It sounds like a fascinating thesis though...if you haven't read it already, Declan Kiberd's Inventing Ireland is a very enjoyable take on Irish postcolonialism, with a lot of resonance with the themes you were looking at.
which sort of leads us back to the need for the EU to express a set of unversalist values akin to "life, liberty, and the pursuit of happiness" or "peace, order, and good government" in which people from across the globe, regardless of race, religion, ethnicity, etc., can find a point of reflection, and therefore a means identification and then adoption.
You think it's impossible for this to happen at the national level, then? I kind of hope not, because I don't have the impression that the will is currently there (or likely to be anytime soon) to dissolve national identities into the EU that radically.
financeguy said:
Jean Marie le Pen's National Front polls as high as 30% in some areas of France, Jorg Haider's party polled around 30% in an election in Austria (a country whose % of immigrants is actually relatively low) less than a decade ago.

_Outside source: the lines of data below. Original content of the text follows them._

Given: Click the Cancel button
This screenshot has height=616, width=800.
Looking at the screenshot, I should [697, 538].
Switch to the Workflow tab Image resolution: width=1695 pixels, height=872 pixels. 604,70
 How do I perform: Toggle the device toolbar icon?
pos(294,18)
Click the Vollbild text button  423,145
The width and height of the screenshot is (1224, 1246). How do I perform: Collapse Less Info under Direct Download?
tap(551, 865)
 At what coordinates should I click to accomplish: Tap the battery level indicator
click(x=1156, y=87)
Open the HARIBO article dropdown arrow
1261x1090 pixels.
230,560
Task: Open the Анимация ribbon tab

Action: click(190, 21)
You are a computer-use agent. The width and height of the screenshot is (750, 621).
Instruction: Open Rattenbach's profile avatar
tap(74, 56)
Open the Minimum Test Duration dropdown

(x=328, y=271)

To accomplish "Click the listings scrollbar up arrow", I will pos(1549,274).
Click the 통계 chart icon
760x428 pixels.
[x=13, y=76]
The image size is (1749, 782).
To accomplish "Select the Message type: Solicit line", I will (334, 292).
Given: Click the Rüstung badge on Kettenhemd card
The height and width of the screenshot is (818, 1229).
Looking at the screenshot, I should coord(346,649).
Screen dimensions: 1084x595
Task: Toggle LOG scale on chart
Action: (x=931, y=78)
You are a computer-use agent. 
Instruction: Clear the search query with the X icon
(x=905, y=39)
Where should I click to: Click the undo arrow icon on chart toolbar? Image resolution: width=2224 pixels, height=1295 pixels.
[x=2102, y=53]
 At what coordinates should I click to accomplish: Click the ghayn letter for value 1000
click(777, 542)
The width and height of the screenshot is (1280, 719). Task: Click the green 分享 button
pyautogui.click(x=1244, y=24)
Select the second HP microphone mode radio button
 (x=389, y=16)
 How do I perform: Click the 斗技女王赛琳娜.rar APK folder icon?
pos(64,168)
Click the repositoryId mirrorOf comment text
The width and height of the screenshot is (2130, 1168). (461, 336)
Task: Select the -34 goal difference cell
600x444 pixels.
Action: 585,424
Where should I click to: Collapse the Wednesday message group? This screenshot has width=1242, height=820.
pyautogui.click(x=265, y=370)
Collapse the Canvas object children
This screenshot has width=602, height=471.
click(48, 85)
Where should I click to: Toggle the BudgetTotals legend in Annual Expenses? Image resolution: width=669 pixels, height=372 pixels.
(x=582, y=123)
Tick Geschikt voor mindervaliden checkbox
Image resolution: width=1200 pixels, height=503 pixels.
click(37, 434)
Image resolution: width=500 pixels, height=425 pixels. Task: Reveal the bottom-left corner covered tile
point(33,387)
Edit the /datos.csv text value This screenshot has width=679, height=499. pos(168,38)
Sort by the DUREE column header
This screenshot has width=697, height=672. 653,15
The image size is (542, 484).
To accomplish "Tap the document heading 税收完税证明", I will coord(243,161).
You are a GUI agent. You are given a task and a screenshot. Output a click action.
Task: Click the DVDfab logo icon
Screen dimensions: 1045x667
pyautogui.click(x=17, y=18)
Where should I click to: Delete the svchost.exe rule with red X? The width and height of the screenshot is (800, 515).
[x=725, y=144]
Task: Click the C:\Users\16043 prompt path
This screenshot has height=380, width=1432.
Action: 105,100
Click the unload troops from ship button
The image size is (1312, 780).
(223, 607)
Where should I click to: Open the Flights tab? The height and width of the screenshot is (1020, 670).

In light of this I think it would be naive to think that white Eurpoeans who want tougher restrictions on immigration are just a lunatic fringe.
Oh, I don't think they are, though I do think that to *some* extent you can distinguish that from the issue of assimilating existing minorities.

IYO, is this just as true of the UK? I admit I know very little about Haider and Austria, but I've done some reading about Le Pen, some of the local National Front governments they've had in Provence etc., and I'm not sure I'd find them readily analogous to any major factions in Britain.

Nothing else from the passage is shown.